• # question_answer Find the volume of the largest cylinder that can be inscribed in sphere of radius r. OR A given quantity of metal is to be cast into a half cylinder with a rectangular base and semicircular ends. Show that in order that total surface area is minimum, the ratio of length of cylinder to the diameter of its semicircular ends is $\pi :(\pi +2).$

 Given, r is the radius of sphere. Let R be the radius, h be the height of cylinder and V be the volume of the cylinder.
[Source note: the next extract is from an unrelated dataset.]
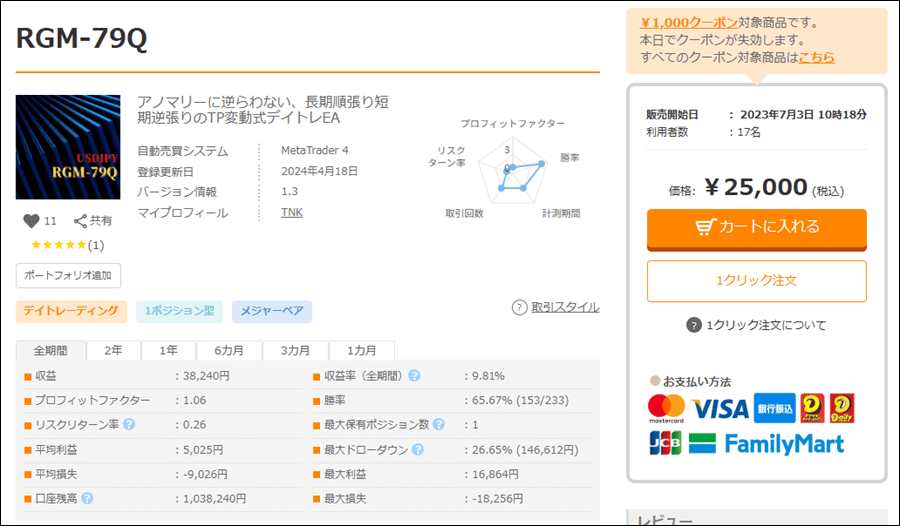This screenshot has width=900, height=526.
Task: Click the help icon beside 収益率（全期間）
Action: pos(414,376)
Then,                $V=\pi {{R}^{2}}h$                  ?(i) In right angled $\Delta \,OAC,$we have ${{r}^{2}}={{R}^{2}}+{{\left( \frac{h}{2} \right)}^{2}}$ $\Rightarrow$               ${{R}^{2}}={{r}^{2}}-\frac{{{h}^{2}}}{4}$ $\therefore$                  $V=\pi {{r}^{2}}h-\frac{\pi {{h}^{3}}}{4}$ $\therefore$                  $\frac{dV}{dh}=\pi {{r}^{2}}-\frac{3\pi {{h}^{2}}}{4}$ Now,                 $\frac{{{d}^{2}}V}{d{{h}^{2}}}=0-\frac{6\pi h}{4}=\frac{-\,3\pi h}{2}$ For maximum or minimum value of V, put $\frac{dV}{dh}=0$ $\Rightarrow$   $\pi {{r}^{2}}-\frac{3\pi {{h}^{2}}}{4}=0\Rightarrow h=\frac{2}{\sqrt{3}}r$ Now, ${{\left( \frac{{{d}^{2}}V}{d{{h}^{2}}} \right)}_{h=\frac{2}{\sqrt{3}}r}}=\frac{-\,3\pi }{2}\times \frac{2}{\sqrt{3}}r=-\,\sqrt{3}\pi r<0$ Thus, V is maximum when$h=\frac{2}{\sqrt{3}}r$. $\therefore$R is calculated as ${{R}^{2}}={{r}^{2}}-\frac{{{h}^{2}}}{4}$ $\Rightarrow$               ${{R}^{2}}={{r}^{2}}-\frac{1}{4}\times {{\left( \frac{2}{\sqrt{3}}r \right)}^{2}}=\sqrt{\frac{2}{3}}r$ $\therefore$Maximum volume of the cylinder is given by ${{V}_{\max }}=\pi {{R}^{2}}h=\pi {{\left( \sqrt{\frac{2}{3}}r \right)}^{2}}\left( \frac{2}{\sqrt{3}}r \right)=\frac{4\pi {{r}^{3}}}{3\sqrt{3}}cu\,\,units$ OR Let r be radius of semicircular end and h be the height of the half cylinder. Volume of half cylinder,$V=\frac{1}{2}\pi {{r}^{2}}h;$    ?(i) Total surface area, $S=\pi rh+\pi {{r}^{2}}+2rh$ $S=(\pi +2)\,r\cdot \frac{2V}{\pi {{r}^{2}}}+\pi {{r}^{2}}=\frac{2V\,(\pi +2)}{\pi r}+\pi {{r}^{2}}$ [from Eq. (i)] $\frac{dS}{dr}=\frac{-\,2V\,(\pi +2)}{\pi {{r}^{2}}}+2\pi r$                               ?(ii) For minimum or minimum surface area, put $\frac{dS}{dr}=0$ $\Rightarrow$               $\frac{2V\,(\pi +2)}{\pi {{r}^{2}}}=2\pi r$       ?(iii) $\frac{{{d}^{2}}S}{d{{r}^{2}}}=\frac{4V\,(\pi +2)}{\pi {{r}^{3}}}+2\pi >0$for ${{r}^{3}}=\frac{2V\,(\pi +2)}{2{{\pi }^{2}}}$ [from Eq. (iii)] $\therefore$S is minimum for $\frac{V\,(\pi +2)}{\pi {{r}^{2}}}=\pi r$       [from Eq. (iii)] $\Rightarrow$               $\frac{\frac{1}{2}\pi {{r}^{2}}h\,(\pi +2)}{\pi {{r}^{2}}}=\pi r$    [from Eq. (i)] $\Rightarrow$               $\frac{h}{2r}=\frac{\pi }{\pi +2}\Rightarrow h:2r=\pi :\pi +2$ Hence proved.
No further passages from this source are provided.